--- START ---

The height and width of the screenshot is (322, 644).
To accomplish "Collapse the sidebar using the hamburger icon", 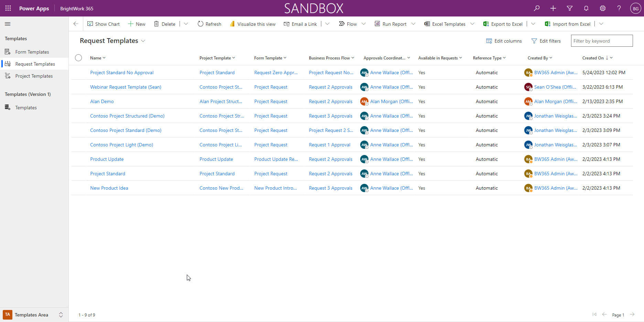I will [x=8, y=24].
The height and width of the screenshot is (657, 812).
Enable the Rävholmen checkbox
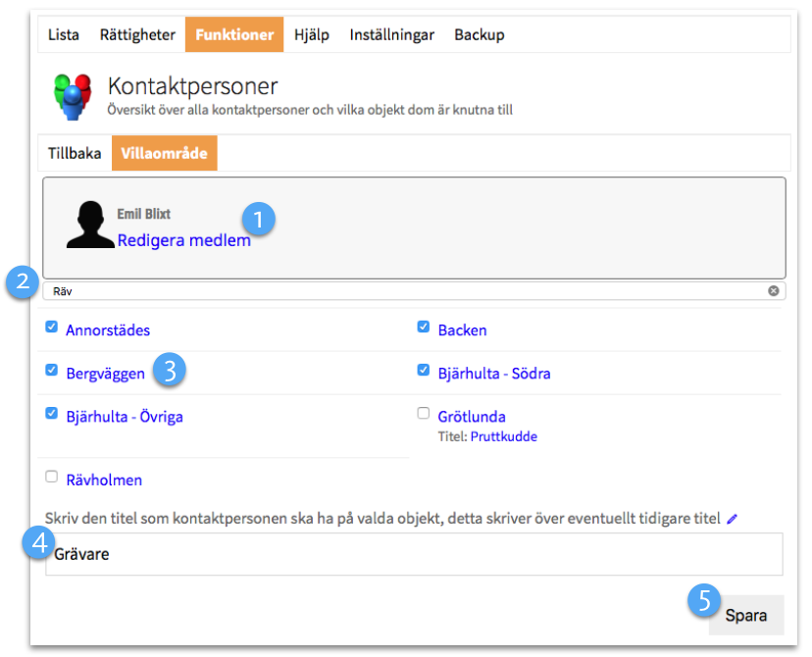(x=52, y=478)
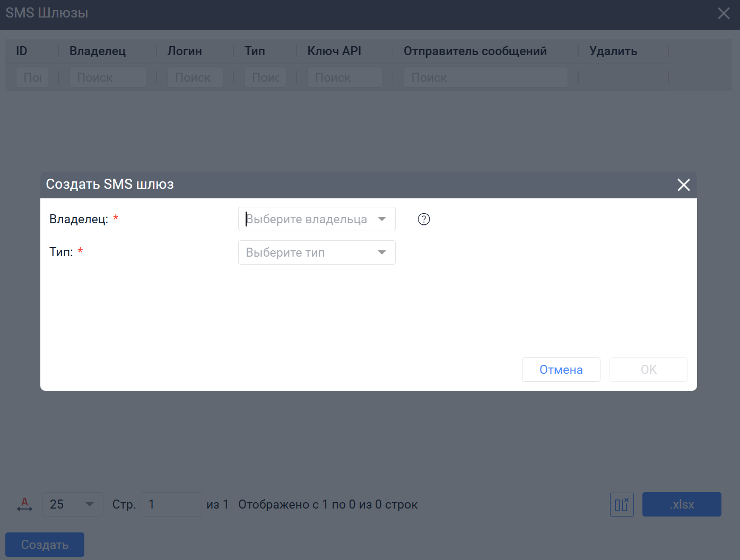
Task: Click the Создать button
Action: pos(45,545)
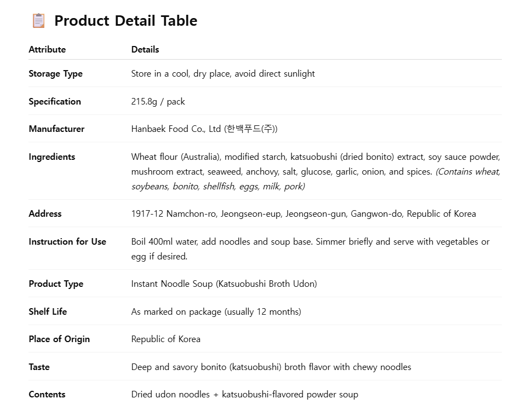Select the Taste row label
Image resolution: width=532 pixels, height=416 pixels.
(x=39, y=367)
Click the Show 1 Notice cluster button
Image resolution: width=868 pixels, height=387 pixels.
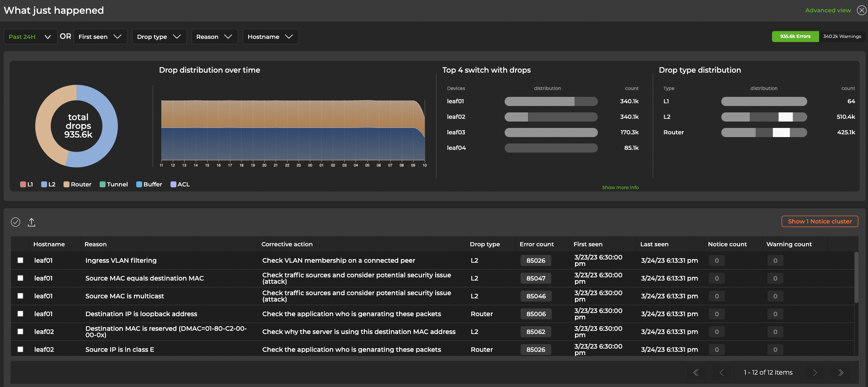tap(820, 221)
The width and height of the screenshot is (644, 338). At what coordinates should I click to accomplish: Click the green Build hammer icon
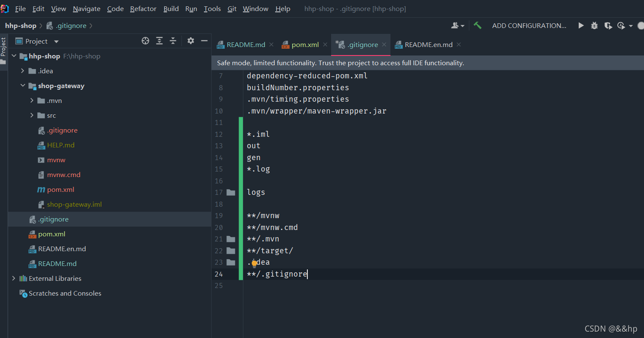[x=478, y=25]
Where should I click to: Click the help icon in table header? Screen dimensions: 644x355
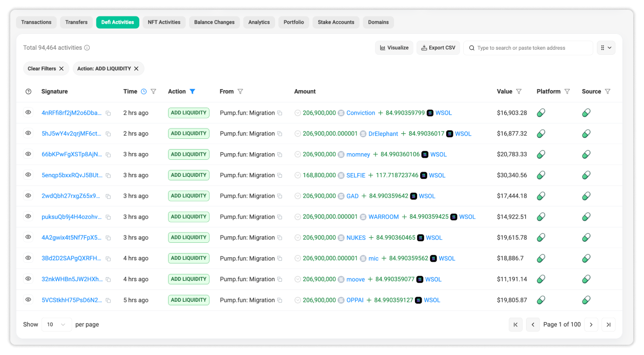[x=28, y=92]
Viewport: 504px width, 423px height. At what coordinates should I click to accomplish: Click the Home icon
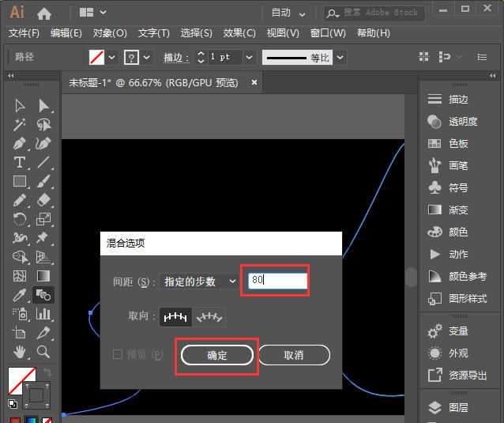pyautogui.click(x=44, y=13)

--- END ---
--- START ---

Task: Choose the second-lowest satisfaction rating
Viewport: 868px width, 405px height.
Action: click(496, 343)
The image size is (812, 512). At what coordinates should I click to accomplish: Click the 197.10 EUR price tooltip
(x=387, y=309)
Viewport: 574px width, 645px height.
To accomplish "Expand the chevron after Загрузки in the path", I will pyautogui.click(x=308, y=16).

--- END ---

- **TASK**
Print, from the entries above, the line with "Task: Choose the", the line with "Viewport: 574px width, 645px height." and all lines between them, exactly and with nothing else.

- **SOLUTION**
Task: Choose the second-lowest satisfaction rating
Viewport: 868px width, 405px height.
Action: click(496, 343)
The image size is (812, 512). At what coordinates should I click to accomplish: Click the 197.10 EUR price tooltip
(x=387, y=309)
Viewport: 574px width, 645px height.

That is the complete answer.